Yes, it’s true. People would keep saying to me when I would get interviewed, “How does it feel to turn 40 and know that you’re not going to work anymore?” And it really was…kind of like a light switch.
Even though you still looked gorgeous and had the same abilities.
Even though I looked gorgeous. It gets harder. I never wanted to complain or whine too much because I always thought it was unattractive. I find it really fascinating that women are finally in a place this year where we are no longer seen as whiners. We’re seen as legitimately having a truth to tell that is finally being told.
In the early years of your career, did you ever have a #MeToo moment?

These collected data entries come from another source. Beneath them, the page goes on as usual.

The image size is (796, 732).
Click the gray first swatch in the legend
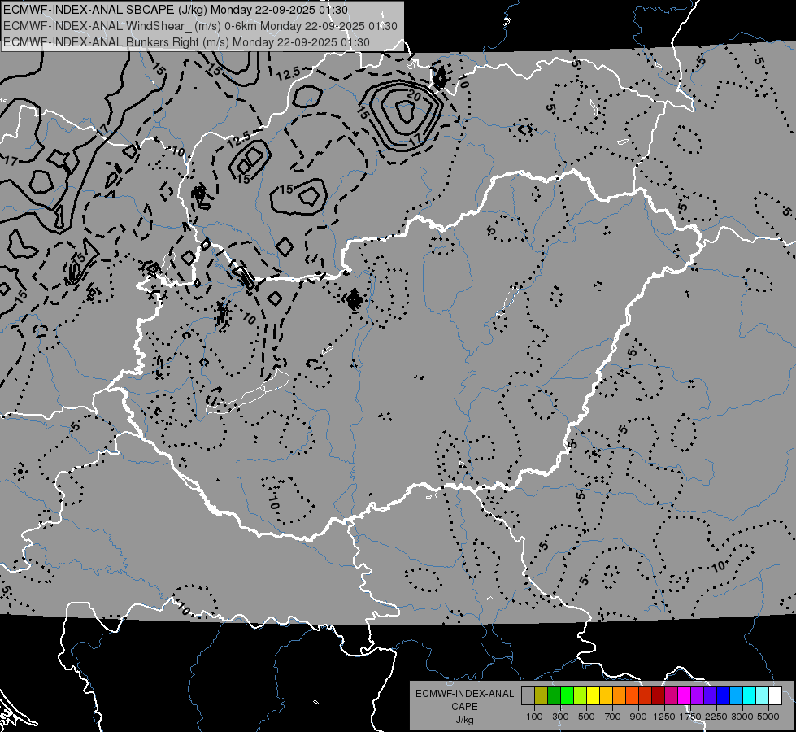click(528, 695)
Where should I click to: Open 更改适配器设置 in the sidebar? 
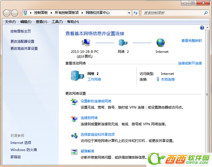pos(22,41)
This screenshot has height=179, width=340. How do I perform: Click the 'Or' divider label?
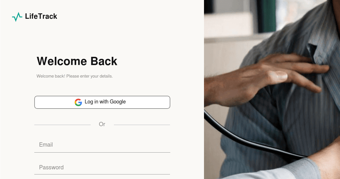[102, 124]
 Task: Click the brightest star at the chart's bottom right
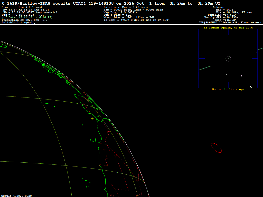[x=250, y=87]
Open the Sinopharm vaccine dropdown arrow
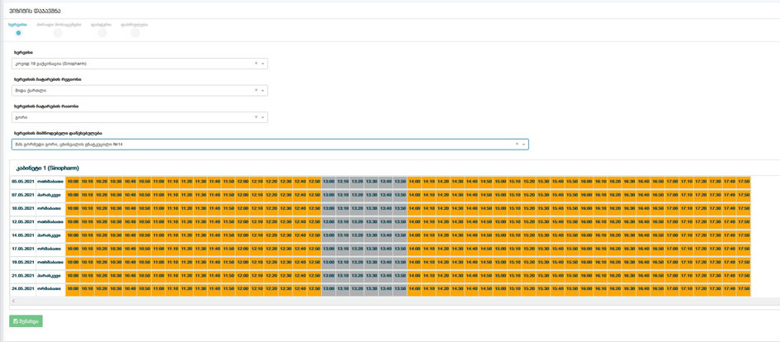 pos(263,64)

I didn’t ever have sexual problems in the context of my career. I never found myself in any kind of position in this business. I had #MeToo issues, but not in the business. But for me, what I find as relevant and equally as important as the #MeToo movement regarding sexual assault, I strongly believe that this is the first time we have had any voice. Women have always been accused of being too emotional. If you’ve studied therapy, early on, according to Carl Jung, a woman who wanted to be independent was crazy. That’s how far we have had to come.
Just to be independent, not too long ago, we were called insane. There are so many social issues right now that are really important. My hope is that every aspect of how we have been diminished is going to be opened up. People will see and question why they would have to ask a woman the question that they asked me when I turned 40, yet not ask it of a man. It’s important that we take a hard look at that. That cannot be overlooked if we are to finally be seen as equal human beings on this planet.
With Love After Love, you did find a role that shows the complexity of a female character.
I am astounded by this film and this role. And Chris O’Dowd is a great person and very talented actor. I was surrounded by remarkable people.
The question in that first scene that’s asked to your character is, “What is happy?”
That was an honest answer that my character gives, “You can’t always be happy.” A therapist told me that one time (laughs). It was a big revelation.
How do you define happy?
I think happiness is peace of mind. It’s definitely not superficial. Happiness is not a big house. I’ve had a big house and I’ve had a small house, and I think I was happier in the smaller. Happiness is never going to be things.
The title of this film, Love After Love, I feel like it holds a double meaning. Does it mean finding your life after losing love, or finding love again after losing love, or both?
For me it means that love is a complex thing. You can’t fit it all in one place. In this film, it could mean that maybe we all loved him so much that we needed to learn to love in another way. If you don’t have a person in your life any longer, then you have to find your way to loving other people.